> Page text
################

The Sixteenth Sunday after Pentecost
Series: Pentecost
Speaker: The Rev. Deborah Meister
Proper 19B; 13 September, 2015
Prov 1:20-33; Ps 19
James 3:1-12; Mark 8:27-38
Yesterday, I had the opportunity to participate in an incredible experience. Forty years ago, when the church was wrestling with the issue of whether women could be priests, those who favored it lost faith in the decades-long discussion and decided to take matters into their own hands. So, two sets of women were irregularly ordained: eleven in Philadelphia, and four women at St. Stephen’s and Incarnation, becoming the first of women ordained priests in (if not by) the Episcopal Church. Yesterday, the three surviving priests from St. Stephen’s were gathered in that church to tell their stories, to give thanks to God, and to exercise their ministries by consecrating bread and wine and offering it to us in the name of Jesus.

################

[Data listing]
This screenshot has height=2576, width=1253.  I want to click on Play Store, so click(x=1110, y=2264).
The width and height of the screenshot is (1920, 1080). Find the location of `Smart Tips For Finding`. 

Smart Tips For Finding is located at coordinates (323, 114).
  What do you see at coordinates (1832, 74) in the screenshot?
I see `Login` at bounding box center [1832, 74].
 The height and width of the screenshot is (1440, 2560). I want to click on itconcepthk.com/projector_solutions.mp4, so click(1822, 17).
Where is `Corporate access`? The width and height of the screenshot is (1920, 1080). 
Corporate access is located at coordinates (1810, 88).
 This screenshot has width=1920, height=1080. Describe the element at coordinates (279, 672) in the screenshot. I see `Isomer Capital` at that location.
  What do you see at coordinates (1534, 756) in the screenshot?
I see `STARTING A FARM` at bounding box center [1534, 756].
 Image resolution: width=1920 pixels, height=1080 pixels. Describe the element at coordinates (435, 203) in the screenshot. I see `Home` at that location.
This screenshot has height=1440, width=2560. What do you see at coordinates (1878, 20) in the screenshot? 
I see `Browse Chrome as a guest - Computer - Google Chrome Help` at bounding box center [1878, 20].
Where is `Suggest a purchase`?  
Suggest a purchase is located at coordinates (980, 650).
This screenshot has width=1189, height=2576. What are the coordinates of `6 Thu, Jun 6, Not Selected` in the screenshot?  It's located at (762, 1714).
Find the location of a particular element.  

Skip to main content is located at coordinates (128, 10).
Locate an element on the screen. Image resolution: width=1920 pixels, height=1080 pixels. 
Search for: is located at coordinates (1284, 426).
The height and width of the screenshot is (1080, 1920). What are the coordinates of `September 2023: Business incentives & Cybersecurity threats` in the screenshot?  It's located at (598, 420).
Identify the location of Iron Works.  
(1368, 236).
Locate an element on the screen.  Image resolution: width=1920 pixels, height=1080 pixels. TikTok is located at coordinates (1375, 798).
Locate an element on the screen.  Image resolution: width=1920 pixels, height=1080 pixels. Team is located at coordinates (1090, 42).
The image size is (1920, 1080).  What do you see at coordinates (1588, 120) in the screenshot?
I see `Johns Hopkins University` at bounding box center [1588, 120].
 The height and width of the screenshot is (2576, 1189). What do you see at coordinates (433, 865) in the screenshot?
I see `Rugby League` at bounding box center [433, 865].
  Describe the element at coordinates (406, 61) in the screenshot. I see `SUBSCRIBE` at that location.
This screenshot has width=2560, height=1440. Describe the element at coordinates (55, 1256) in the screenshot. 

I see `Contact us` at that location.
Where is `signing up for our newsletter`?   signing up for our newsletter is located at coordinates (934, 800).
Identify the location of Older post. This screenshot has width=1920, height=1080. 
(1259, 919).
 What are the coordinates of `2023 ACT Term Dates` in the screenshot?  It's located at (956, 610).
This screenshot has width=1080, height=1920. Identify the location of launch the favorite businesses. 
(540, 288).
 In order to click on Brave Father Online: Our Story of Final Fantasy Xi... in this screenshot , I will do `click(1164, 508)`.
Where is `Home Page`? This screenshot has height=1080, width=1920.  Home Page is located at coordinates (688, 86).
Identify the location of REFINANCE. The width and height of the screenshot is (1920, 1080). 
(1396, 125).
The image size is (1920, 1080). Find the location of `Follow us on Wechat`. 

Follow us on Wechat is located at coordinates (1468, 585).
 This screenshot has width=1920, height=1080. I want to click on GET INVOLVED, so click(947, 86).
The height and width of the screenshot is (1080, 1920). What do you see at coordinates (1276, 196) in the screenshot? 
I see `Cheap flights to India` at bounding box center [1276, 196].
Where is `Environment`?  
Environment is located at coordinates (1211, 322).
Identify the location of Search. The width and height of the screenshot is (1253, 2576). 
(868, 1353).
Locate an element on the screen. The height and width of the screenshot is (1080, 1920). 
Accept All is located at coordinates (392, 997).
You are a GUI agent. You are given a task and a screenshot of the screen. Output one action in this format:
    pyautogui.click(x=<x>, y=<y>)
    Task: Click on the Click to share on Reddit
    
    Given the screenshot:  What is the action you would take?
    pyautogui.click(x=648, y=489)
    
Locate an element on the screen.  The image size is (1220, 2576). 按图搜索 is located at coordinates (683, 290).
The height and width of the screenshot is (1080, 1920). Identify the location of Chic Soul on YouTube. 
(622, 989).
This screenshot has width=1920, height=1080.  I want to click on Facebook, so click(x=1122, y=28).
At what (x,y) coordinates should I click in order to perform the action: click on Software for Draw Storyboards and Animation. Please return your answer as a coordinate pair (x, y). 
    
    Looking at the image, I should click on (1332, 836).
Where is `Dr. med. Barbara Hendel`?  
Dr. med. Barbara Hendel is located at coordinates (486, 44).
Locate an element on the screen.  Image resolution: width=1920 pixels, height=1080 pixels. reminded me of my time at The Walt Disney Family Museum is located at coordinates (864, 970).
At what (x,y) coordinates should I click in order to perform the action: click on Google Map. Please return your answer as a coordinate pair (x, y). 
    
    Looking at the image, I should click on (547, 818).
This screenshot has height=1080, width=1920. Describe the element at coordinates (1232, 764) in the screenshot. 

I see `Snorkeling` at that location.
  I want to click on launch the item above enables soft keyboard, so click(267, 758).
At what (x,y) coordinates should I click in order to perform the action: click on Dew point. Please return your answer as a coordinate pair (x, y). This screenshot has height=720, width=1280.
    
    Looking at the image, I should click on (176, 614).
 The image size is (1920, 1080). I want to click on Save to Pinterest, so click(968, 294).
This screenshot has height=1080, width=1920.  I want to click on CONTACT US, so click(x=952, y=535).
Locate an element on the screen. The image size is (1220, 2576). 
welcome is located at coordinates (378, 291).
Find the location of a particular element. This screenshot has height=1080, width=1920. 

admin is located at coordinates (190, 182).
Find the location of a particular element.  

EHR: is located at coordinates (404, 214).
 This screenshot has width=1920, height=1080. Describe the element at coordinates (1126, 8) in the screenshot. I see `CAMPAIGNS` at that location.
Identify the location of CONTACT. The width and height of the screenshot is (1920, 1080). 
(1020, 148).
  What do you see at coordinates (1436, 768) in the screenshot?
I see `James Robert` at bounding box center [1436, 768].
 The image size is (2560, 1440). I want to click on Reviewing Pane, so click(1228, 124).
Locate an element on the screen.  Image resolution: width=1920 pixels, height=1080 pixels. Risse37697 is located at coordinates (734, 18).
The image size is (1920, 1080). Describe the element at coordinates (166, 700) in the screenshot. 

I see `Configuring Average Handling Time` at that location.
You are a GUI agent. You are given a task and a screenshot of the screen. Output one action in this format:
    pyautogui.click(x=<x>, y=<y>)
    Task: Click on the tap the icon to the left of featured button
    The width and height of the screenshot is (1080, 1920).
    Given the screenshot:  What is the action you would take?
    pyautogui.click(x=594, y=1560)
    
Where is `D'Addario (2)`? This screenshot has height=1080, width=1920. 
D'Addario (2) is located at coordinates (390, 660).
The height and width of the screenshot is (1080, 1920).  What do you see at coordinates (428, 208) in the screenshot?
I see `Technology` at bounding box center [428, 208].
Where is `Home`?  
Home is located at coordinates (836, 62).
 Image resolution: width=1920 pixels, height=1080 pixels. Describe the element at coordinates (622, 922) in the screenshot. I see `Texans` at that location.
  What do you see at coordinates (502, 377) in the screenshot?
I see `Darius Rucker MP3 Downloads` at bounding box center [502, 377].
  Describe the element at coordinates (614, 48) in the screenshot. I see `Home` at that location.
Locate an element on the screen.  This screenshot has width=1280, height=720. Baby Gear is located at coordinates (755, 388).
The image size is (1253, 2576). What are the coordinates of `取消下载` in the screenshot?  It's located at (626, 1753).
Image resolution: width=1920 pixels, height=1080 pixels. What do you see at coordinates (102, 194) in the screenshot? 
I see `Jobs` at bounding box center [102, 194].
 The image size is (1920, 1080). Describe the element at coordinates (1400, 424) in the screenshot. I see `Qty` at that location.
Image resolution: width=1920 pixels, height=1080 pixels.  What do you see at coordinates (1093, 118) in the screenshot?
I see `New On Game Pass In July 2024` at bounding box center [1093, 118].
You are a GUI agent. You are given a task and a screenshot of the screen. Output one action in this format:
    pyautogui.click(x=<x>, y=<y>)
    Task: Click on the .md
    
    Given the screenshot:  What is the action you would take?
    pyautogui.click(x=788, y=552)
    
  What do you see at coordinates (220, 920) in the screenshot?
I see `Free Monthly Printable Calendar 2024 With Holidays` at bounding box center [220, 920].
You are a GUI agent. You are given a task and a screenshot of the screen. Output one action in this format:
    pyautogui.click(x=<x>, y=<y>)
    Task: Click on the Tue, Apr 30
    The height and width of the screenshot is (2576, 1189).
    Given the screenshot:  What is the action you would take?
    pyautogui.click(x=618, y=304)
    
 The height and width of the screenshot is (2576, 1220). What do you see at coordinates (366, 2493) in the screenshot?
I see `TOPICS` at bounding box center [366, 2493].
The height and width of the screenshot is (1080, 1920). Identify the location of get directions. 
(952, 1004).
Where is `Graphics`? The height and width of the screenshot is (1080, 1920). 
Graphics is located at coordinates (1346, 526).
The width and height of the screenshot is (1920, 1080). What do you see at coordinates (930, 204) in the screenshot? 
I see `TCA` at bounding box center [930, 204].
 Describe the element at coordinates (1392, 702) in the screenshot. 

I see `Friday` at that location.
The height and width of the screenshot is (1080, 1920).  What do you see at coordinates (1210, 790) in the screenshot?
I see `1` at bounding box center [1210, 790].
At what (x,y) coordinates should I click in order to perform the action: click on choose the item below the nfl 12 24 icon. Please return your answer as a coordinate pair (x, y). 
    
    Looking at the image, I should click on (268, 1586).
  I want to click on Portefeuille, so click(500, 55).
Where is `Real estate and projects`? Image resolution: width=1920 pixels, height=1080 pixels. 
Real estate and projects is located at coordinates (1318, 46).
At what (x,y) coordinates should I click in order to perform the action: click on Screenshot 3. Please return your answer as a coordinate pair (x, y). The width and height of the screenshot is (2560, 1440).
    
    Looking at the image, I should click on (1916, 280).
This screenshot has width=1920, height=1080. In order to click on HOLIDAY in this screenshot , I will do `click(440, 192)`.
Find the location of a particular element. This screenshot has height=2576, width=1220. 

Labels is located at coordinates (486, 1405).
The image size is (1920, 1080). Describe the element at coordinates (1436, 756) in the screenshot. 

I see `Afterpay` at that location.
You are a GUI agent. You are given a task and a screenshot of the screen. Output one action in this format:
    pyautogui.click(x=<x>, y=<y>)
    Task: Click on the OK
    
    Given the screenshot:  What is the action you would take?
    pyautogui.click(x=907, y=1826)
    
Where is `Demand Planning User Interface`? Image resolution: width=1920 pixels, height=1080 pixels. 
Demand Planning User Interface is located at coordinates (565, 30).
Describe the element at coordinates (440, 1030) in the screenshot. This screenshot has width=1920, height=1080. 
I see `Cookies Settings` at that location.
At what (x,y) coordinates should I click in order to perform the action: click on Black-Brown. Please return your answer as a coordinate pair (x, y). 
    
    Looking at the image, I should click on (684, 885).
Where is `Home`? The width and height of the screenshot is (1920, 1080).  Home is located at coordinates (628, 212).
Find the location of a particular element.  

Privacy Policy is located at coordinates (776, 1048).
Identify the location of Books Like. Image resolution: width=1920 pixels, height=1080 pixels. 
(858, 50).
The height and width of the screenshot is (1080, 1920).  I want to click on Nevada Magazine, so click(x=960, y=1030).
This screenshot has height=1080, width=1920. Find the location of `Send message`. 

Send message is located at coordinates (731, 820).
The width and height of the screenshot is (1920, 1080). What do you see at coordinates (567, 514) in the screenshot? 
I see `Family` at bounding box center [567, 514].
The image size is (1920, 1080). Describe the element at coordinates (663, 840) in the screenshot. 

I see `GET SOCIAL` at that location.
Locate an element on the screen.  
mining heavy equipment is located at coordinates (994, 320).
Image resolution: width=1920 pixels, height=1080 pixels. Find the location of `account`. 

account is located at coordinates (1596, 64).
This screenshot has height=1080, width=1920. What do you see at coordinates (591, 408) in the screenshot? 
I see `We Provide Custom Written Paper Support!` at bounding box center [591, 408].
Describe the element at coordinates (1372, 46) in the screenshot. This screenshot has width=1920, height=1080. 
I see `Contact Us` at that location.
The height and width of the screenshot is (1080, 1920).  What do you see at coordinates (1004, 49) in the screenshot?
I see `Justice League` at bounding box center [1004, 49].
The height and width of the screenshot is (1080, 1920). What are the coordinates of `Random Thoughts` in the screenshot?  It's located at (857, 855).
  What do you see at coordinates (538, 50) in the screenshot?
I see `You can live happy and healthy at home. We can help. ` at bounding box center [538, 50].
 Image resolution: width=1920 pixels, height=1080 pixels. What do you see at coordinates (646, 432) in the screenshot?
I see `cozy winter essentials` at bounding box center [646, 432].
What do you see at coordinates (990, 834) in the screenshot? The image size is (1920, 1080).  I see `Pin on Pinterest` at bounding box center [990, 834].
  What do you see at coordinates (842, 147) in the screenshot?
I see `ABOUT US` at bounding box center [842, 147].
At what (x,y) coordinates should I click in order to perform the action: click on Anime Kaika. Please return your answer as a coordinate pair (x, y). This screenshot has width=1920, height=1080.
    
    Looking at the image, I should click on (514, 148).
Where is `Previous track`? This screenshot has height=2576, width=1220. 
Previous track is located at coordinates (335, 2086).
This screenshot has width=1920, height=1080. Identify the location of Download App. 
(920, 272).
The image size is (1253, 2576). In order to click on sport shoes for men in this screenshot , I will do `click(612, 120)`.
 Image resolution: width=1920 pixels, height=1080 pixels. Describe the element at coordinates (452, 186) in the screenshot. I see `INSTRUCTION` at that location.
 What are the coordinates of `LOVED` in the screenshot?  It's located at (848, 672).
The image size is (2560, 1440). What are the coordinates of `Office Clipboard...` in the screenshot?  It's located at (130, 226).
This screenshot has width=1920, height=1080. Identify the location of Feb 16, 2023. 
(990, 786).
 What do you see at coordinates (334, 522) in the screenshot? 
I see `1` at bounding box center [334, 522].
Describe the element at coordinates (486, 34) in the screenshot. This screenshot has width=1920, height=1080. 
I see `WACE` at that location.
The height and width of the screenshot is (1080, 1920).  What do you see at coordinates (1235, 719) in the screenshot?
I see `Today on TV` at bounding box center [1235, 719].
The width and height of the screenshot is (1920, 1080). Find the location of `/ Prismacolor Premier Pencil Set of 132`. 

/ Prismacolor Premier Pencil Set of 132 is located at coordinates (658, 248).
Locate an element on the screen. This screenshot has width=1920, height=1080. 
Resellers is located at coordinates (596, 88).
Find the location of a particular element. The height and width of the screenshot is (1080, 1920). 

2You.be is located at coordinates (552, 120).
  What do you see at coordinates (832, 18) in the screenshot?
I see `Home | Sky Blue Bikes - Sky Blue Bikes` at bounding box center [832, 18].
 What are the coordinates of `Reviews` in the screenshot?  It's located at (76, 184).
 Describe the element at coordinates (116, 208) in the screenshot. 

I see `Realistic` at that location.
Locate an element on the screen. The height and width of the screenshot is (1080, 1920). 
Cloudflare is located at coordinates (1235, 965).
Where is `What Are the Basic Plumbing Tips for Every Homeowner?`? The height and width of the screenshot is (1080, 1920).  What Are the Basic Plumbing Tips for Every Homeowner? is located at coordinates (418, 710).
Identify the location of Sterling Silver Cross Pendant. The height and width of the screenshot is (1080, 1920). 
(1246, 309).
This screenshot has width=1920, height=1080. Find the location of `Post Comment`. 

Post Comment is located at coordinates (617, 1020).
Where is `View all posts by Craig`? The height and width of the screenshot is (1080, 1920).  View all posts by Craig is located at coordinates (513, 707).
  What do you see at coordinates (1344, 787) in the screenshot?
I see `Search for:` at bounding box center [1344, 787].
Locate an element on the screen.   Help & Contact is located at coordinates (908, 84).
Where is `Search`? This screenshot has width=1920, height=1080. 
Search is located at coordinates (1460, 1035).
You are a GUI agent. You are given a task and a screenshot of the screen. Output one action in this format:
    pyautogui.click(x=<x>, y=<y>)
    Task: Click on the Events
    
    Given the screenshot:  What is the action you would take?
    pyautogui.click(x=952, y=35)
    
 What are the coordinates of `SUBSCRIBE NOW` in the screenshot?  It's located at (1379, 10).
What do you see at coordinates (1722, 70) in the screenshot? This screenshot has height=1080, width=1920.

################

> Actions to take
**1.** In the sermon, restate word for word the passage between "The Sixteenth Sunday" and "name of Jesus.", inclusive.
**2.** According to the sermon, how many women were irregularly ordained in Philadelphia?
**3.** Determine whether each statement agrees with the sermon, answering yes or no and quoting the deciding words: (a) Four women were ordained at St. Stephen’s and Incarnation. (b) All four priests ordained at St. Stephen’s were gathered in that church yesterday. (c) Those who favored ordaining women kept faith in the decades-long discussion.

> Response list
**1.**
The Sixteenth Sunday after Pentecost
Series: Pentecost
Speaker: The Rev. Deborah Meister
Proper 19B; 13 September, 2015
Prov 1:20-33; Ps 19
James 3:1-12; Mark 8:27-38
Yesterday, I had the opportunity to participate in an incredible experience. Forty years ago, when the church was wrestling with the issue of whether women could be priests, those who favored it lost faith in the decades-long discussion and decided to take matters into their own hands. So, two sets of women were irregularly ordained: eleven in Philadelphia, and four women at St. Stephen’s and Incarnation, becoming the first of women ordained priests in (if not by) the Episcopal Church. Yesterday, the three surviving priests from St. Stephen’s were gathered in that church to tell their stories, to give thanks to God, and to exercise their ministries by consecrating bread and wine and offering it to us in the name of Jesus.

**2.** Eleven women.

**3.**
(a) Yes: "four women at St. Stephen’s and Incarnation"
(b) No: "the three surviving priests from St. Stephen’s were gathered in that church"
(c) No: "lost faith in the decades-long discussion"